Ce lien entre le drame personnel et l’engagement collectif repose sur un constat familial. Ses enfants sont neurodivergents, comme elle. La prise en charge de la neurodivergence chez les jeunes, les lacunes du système de santé mentale, la stigmatisation des troubles psychiques : ces sujets trouvent dans le parcours de Lio une incarnation concrète.
- Lio a relié publiquement la mort de Diego à un défaut de prise en charge de la santé mentale des jeunes
- Elle a affirmé que la neurodivergence de ses enfants constituait un facteur de vulnérabilité sous-estimé
- Son engagement prend la forme d’interventions médiatiques régulières depuis l’automne 2024
Lio et la parentalité après le deuil : ce que révèle le refus du chiffre cinq
Le refus de Lio de passer de six à cinq enfants dans les interviews dit quelque chose de précis sur la manière dont le deuil d’un enfant reconfigure l’identité parentale. La question « combien d’enfants a Lio » paraît factuelle. Elle est en réalité chargée d’un enjeu symbolique que la chanteuse a choisi de ne pas esquiver.
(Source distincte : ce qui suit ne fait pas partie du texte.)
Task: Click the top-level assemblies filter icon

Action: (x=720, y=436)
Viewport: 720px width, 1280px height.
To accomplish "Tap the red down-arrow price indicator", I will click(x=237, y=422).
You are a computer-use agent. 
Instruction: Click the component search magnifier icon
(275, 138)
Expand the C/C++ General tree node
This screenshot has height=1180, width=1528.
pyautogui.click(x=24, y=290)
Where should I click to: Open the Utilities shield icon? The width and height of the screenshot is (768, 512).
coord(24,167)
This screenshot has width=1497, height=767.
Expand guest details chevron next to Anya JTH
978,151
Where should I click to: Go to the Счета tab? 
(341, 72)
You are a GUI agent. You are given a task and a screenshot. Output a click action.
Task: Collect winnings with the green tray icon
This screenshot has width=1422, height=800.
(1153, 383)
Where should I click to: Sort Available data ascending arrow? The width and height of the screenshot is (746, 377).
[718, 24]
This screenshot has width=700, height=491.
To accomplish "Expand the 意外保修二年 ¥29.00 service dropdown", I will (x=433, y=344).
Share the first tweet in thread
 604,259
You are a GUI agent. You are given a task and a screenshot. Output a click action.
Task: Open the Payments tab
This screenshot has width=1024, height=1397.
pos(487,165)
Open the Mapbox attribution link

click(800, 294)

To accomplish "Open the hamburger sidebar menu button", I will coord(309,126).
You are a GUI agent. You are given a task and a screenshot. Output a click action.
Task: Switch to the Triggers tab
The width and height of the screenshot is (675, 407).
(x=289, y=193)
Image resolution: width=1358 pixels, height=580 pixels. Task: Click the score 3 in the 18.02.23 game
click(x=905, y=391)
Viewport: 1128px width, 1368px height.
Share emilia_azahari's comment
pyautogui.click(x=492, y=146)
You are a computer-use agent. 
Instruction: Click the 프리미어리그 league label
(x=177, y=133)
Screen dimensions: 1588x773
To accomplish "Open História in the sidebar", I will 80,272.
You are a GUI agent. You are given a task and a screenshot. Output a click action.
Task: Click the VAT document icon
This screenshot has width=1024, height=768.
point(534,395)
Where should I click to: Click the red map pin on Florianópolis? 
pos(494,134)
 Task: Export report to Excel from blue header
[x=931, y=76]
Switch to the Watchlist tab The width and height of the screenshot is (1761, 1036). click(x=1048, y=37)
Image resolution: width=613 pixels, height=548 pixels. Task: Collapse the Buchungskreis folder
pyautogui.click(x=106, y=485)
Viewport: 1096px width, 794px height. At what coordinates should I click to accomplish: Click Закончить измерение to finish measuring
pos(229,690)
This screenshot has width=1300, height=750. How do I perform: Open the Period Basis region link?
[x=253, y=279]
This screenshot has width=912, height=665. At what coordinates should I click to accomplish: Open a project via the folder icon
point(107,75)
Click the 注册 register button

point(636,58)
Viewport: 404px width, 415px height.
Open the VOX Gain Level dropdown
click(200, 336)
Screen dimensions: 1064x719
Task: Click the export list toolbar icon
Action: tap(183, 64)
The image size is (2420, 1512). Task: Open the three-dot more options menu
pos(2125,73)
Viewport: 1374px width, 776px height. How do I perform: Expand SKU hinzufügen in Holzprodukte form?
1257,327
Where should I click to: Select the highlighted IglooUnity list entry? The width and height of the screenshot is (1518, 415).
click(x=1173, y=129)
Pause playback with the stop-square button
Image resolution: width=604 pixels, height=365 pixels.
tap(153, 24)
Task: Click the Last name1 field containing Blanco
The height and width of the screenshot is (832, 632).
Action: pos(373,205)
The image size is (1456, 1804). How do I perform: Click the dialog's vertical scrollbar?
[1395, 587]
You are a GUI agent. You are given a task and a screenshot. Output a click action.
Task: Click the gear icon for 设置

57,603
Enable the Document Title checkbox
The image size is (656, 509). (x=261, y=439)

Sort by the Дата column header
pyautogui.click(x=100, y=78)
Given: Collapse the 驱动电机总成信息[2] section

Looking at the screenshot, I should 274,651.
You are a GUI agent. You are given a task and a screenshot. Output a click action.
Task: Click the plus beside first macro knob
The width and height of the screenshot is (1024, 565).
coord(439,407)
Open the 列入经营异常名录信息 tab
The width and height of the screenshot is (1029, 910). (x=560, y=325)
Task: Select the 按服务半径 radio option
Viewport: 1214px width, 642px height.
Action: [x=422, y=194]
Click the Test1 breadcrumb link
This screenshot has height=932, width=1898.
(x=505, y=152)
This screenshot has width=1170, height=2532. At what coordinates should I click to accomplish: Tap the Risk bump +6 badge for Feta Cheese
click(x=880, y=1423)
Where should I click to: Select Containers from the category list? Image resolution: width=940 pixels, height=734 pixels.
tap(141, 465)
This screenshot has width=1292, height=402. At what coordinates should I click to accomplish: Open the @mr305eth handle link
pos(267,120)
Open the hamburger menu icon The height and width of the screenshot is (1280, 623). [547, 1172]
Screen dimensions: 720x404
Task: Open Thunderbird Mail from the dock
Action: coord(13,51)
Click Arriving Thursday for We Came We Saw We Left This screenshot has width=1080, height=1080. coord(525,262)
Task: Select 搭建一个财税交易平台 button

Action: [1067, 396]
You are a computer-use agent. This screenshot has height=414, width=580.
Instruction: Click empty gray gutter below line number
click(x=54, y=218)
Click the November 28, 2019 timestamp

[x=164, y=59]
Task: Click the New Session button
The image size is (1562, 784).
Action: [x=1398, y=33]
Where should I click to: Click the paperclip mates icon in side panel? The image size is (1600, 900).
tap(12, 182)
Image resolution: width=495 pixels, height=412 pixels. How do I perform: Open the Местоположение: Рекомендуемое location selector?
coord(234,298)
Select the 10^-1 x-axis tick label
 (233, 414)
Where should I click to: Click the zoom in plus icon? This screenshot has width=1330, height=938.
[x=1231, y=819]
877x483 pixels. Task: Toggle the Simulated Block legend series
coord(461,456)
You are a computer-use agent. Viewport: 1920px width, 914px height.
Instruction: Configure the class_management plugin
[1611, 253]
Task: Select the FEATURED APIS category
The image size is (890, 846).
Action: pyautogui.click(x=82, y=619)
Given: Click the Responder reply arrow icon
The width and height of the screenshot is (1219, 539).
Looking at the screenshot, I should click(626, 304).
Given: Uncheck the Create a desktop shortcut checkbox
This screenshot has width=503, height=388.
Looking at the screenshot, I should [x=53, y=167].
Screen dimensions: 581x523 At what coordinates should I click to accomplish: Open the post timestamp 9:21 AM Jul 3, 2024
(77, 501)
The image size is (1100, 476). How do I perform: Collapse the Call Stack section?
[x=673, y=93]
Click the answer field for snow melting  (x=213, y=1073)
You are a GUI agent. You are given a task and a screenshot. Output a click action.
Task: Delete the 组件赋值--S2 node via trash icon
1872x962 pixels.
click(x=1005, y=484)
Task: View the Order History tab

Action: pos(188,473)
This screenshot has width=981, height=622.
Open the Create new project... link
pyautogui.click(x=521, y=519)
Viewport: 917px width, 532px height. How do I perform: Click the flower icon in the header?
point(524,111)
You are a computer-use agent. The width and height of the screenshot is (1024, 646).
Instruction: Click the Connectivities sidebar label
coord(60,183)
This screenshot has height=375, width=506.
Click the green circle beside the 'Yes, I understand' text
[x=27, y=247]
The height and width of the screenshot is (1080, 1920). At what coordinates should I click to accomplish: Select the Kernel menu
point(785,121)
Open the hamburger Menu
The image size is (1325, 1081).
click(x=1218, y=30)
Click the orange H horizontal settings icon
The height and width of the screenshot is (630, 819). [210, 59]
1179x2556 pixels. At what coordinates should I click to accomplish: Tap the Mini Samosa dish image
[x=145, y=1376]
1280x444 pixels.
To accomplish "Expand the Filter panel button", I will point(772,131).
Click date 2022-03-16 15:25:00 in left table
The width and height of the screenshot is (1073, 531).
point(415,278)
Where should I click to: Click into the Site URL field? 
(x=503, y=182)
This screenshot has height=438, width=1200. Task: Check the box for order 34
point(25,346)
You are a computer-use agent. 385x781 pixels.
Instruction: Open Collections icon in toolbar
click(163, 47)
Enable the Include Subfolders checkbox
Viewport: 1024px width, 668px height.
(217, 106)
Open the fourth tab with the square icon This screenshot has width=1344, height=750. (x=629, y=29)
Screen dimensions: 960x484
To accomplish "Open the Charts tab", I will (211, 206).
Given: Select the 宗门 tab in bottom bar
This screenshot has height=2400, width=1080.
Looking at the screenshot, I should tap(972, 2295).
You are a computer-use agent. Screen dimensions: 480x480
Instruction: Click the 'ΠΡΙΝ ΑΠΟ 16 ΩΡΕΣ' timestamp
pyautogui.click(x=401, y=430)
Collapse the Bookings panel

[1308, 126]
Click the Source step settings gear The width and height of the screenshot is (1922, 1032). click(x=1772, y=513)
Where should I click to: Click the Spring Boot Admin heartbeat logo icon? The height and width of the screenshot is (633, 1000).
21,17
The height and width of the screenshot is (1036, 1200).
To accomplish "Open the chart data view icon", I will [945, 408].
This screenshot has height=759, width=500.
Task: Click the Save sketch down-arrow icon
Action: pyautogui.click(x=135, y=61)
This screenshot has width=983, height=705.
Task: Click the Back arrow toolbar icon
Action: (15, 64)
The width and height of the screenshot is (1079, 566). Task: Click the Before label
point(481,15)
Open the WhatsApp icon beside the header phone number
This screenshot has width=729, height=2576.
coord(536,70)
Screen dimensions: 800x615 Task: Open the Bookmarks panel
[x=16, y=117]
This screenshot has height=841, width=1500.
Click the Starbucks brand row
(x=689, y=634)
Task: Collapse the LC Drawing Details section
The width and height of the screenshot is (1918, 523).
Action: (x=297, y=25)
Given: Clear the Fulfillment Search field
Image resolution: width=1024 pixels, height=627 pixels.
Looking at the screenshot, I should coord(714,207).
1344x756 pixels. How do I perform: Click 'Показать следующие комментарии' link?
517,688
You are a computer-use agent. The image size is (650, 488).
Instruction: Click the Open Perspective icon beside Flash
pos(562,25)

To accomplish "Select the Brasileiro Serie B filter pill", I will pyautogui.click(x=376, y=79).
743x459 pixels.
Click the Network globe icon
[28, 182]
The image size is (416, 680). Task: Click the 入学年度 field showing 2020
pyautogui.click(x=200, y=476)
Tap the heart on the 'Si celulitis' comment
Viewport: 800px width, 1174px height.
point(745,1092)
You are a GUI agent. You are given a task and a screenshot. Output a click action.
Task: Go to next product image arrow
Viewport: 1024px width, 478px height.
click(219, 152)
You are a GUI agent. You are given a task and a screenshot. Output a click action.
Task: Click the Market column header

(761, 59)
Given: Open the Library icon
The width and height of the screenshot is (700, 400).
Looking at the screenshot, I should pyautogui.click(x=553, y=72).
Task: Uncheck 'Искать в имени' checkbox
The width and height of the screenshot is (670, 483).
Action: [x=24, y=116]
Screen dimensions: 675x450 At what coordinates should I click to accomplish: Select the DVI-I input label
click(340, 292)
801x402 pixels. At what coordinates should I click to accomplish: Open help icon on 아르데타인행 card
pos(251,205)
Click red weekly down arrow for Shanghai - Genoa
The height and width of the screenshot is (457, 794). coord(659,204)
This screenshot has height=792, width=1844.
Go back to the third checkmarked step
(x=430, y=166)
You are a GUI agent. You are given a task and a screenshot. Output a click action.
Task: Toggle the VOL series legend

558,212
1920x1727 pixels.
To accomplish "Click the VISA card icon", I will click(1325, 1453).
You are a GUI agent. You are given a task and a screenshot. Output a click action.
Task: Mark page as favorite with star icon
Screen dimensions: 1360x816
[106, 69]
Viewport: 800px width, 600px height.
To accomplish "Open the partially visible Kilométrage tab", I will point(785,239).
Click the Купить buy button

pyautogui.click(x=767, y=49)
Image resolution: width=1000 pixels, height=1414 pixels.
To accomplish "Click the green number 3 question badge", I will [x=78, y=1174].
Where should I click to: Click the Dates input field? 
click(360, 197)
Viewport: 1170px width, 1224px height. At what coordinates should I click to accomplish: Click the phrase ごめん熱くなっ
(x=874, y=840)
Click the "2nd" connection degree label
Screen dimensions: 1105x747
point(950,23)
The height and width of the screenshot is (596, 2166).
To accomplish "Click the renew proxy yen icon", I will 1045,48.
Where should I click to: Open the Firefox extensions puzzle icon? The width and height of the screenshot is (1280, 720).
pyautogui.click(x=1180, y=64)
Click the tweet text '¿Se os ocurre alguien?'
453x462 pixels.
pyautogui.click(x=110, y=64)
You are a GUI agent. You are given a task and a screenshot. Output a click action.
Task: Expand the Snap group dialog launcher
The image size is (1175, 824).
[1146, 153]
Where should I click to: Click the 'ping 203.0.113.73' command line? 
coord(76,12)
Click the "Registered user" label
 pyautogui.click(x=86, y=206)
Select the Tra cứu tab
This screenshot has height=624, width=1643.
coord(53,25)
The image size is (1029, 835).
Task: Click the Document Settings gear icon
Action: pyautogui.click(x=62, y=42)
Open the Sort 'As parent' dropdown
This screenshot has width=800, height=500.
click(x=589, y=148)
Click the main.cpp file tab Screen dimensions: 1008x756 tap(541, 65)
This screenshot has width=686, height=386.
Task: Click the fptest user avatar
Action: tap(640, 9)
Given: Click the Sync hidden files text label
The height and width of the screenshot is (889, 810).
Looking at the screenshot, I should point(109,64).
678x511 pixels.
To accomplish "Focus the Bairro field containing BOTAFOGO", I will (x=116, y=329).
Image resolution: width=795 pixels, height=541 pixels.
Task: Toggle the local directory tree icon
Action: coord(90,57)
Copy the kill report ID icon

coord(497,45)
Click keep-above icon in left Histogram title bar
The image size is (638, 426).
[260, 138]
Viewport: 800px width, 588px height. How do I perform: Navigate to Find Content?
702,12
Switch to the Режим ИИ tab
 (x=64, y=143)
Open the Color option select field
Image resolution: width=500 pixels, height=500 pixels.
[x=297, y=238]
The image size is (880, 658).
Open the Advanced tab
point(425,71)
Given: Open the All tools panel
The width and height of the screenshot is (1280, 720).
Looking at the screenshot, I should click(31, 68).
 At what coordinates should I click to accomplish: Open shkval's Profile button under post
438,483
La plupart des biographies en ligne, y compris Wikipédia, mentionnent six enfants avec les dates de naissance et de décès de Diego. Le décompte biographique et le décompte maternel coïncident. En revanche, dans le langage courant des interviews et des réseaux sociaux, le glissement vers « cinq » se produit presque mécaniquement dès qu’un enfant n’est plus en vie.
Lio corrige ce glissement à chaque occurrence. Cette répétition n’est pas une posture médiatique. Elle relève d’une discipline de langage que la chanteuse applique avec constance, et qui constitue peut-être la forme la plus visible de son engagement post-deuil.

Le langage comme terrain de lutte
En choisissant de maintenir le chiffre six, Lio transforme une question banale en déclaration. Chaque interview devient l’occasion de rappeler l’existence de Diego, de nommer ce que la société tend à faire disparaître derrière les chiffres. Le refus du « cinq » est un acte de mémoire active.
Ce positionnement trouve un écho chez les familles touchées par le deuil d’un enfant, pour qui la question du nombre reste l’une des plus douloureuses du quotidien. La visibilité médiatique de Lio donne à ce sujet une audience qu’il n’aurait pas autrement.
La réponse à la question initiale tient donc en une phrase et un refus. Lio a six enfants. Elle en aura toujours six. Et la raison pour laquelle elle ne dit pas « cinq » tient moins à l’arithmétique qu’à ce que le langage fait, ou défait, de ceux qui ne sont plus là.